### TASK BRIEF
Reproduce only the lines from the one containing "This screenshot has width=634, height=870." through the one containing "will [214, 28].", inclusive, with the requests kept. Scale every coordinate in the answers by 0.45, rounding to whole numbers with halves rounded up.

### TASK DATA
[start]
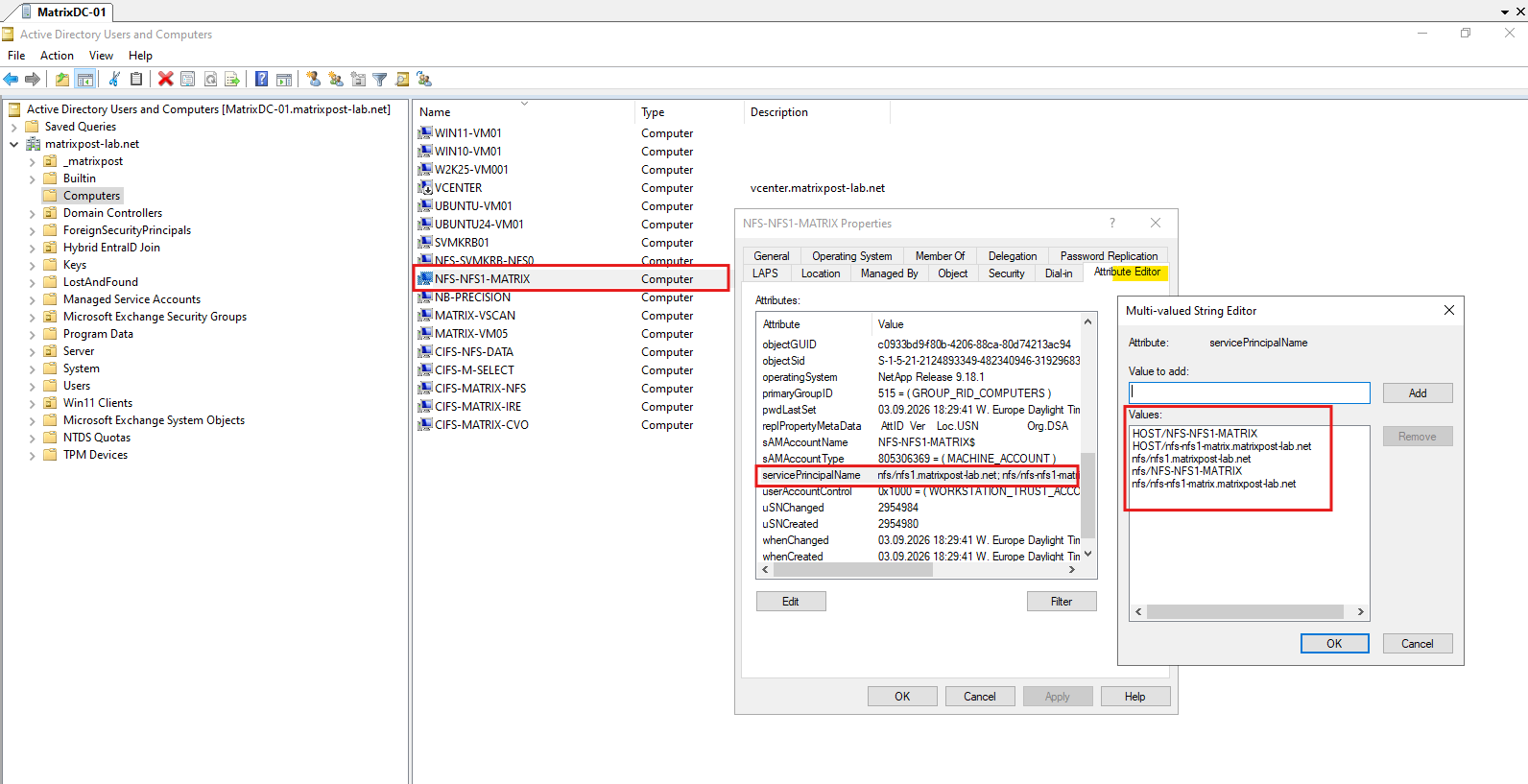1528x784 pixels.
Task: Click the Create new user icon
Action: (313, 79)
[end]
[start]
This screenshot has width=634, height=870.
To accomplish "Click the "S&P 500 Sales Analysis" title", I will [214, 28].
[end]
[start]
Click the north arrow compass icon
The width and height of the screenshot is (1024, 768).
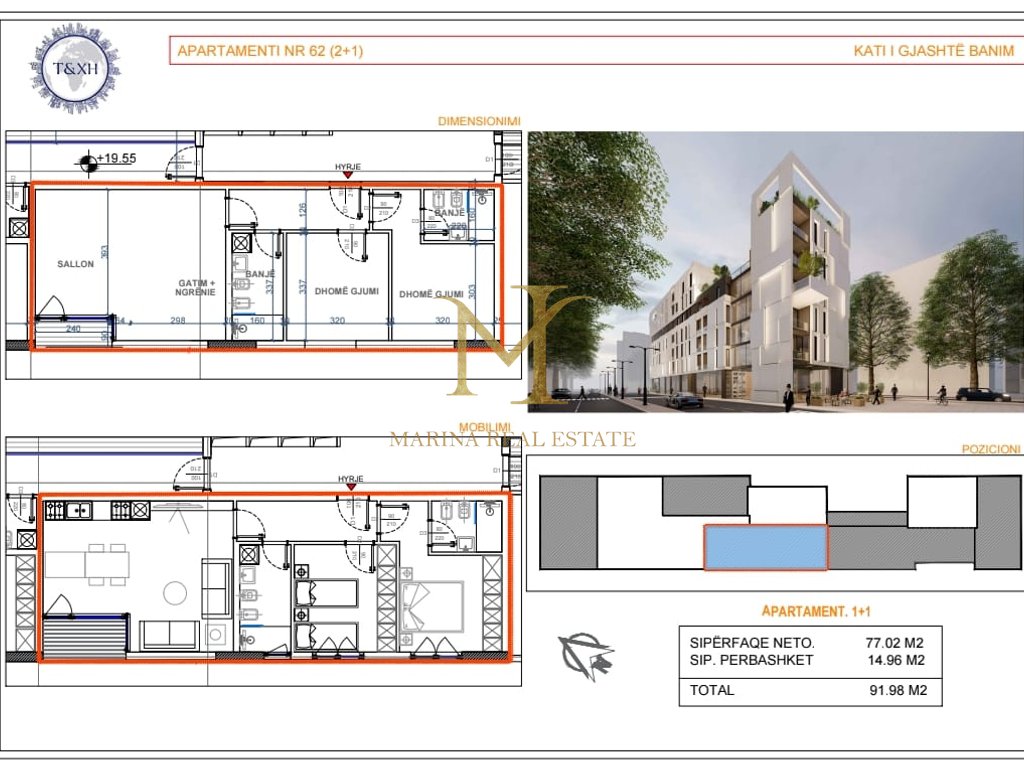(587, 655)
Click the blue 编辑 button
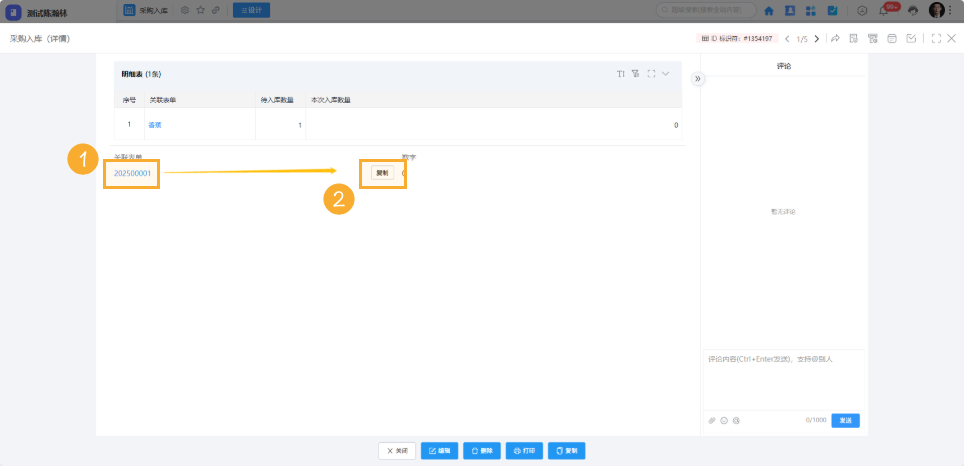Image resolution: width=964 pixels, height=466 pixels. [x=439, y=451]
[end]
### TASK ANSWER
This screenshot has width=634, height=870.
To accomplish "Click the "S&P 500 Sales Analysis" title", I will [96, 13].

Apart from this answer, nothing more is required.